Since the stack memory behaves like a stack, the only interesting thing we care about is its top element as in practice the stack is never empty. Since the stack is memory and memory is accessed using addresses, the top of the stack is an address. This address is stored in a special register called sp for stack pointer. Changing the value of sp changes the size of the stack. The whole stack memory ranges from the stack base, which is not kept anywhere and is usually conventional, and the stack pointer.

The stack has, then, two basic operations: it grows and it shrinks. Growing is done when we need to add new elements to the stack. Shrinking is done when we want to remove such elements. A function will typically grow the stack to keep temporary memory and it will shrink, by the same amount of elements, the stack before the function returns. This way, when returning from a call, the caller will have the stack as it was right before the call.

We have not specified how the grow and shrink operations are actually implemented. An architecture can decide make the stack grow towards higher addresses (and shrink towards lower addresses) or make the stack grow towards lower addresses (and, hence, shrink toward higher addresses). AArch64 chooses the latter, so to grow the stack we will just reduce the value in sp and to shrink it we will increase it.

The convention call of functions in AArch64 also dictates an additional constraint on the values that sp can take. Without too much details, at any point we use the sp (except for strictly growing or shrinking it) its value must be a multiple of 16. This means that the addresses kept in sp will be always aligned to 16-bytes.

Operating the stack

The operation of adding an element of the stack is commonly known as a push. A push does two things: it first grows the stack as many bytes as the size of the element and then does a store to the top of the stack. The inverse operation, removing something from the stack, is known as a pop. In this case first a load from the top is done to retrieve the value and then the stack is shrunk as many bytes as the size of the element removed. Recall that grow will mean subtracting the number of bytes from sp and shrinking it will mean adding the number of bytes to sp. Sometimes we do not want to retrieve the value, in this case we simply shrink the stack.

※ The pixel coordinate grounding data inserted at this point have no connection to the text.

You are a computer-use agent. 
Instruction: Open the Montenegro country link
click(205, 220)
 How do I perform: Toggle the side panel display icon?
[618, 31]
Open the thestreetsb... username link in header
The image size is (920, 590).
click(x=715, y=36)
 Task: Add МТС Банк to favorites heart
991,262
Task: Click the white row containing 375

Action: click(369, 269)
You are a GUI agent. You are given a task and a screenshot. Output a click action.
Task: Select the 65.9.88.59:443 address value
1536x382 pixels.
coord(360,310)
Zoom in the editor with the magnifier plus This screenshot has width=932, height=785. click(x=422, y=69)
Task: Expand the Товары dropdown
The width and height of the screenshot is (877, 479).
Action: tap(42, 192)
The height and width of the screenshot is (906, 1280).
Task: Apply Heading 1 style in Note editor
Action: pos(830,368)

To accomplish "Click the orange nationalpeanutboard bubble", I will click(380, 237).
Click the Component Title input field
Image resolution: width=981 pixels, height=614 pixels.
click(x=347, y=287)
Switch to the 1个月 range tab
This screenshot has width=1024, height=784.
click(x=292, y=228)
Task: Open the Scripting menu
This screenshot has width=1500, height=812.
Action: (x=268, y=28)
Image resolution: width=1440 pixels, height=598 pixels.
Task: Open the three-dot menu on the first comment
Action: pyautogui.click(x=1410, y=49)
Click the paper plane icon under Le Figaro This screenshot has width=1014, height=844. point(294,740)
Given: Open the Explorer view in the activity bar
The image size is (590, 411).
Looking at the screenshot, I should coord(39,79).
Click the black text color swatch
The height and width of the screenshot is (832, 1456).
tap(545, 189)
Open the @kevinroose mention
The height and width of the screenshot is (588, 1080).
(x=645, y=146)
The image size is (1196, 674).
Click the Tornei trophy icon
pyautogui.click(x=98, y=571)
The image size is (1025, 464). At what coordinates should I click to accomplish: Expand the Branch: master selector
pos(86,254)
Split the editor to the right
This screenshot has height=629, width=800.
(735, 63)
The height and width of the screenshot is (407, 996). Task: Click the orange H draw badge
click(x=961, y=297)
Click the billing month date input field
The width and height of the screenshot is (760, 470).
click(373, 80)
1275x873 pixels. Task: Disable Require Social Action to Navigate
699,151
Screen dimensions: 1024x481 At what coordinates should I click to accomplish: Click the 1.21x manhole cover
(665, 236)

We could implement push and pop using a combination of sub/str and add/ldr instructions. And it could work but these operations happen very frequently so a combination of two instructions for each looks inefficient. Luckily we can cleverly use addressing modes to grow and shrink the stack at the same time that we perform a store or a load respectively.

If you recall chapter 5, we saw two addressing modes called pre-indexing and post-indexing. In these modes there is a base register plus an offset. In a pre-index mode the computed address is the offset added to the value of the base register. In a post-index mode the computed addres is just the value of the base register. Both modes update the base register with the value of the offset added to the value of the base register. These modes are useful when accessing contiguous memory, and the stack memory elements are a kind of contiguous memory.

With this insight, now we can implement a push using a store that uses pre-indexed mode with sp as the base register. This works because we want the address used for the stored be the new storage and then we want to update sp to point to that new memory. For instance, we can preserve the value of x8 in the stack doing this:

// Keep register x8 in the stack
str x8, [sp, #-8]!  // *(sp - 8) ← x8
                    // sp ← sp - 8

Note that we use an offset of 8 because x8 is a 64-bit register. The offset is negative because in AArch64 the convention tells us to use a downwards growing stack.

A pop, conversely, is implemented using a pre-indexed address mode. For instance, we can restore the preserved value of x8 doing this:

// Restore register x8
ldr x8, [sp], #8   // x8 ← *sp
                   // sp ← sp + 8

Note that the offset in this case is positive, because now we are shrinking the stack.

Well, this could work but we're not quite there yet. The reason is that the convention tells us to keep the stack aligned to a multiple of 16. Assuming it was originally like this, just doing a single ldr/str will break this property very easily. One option is making sure the stack is still aligned by using additional add/sub instructions. Another option is making sure we push and pop pairs of 64-bit registers. As each register takes 8-bytes, two of them will take obviously 16-bytes. If we push in pairs the stack remains aligned in a single instruction. To do this, AArch64 provides special load/store pair instructions called ldp and stp. These instruction receive two registers and a single addressing mode. The registers are loaded/stored as consecutive elements of the address computed by the addressing mode.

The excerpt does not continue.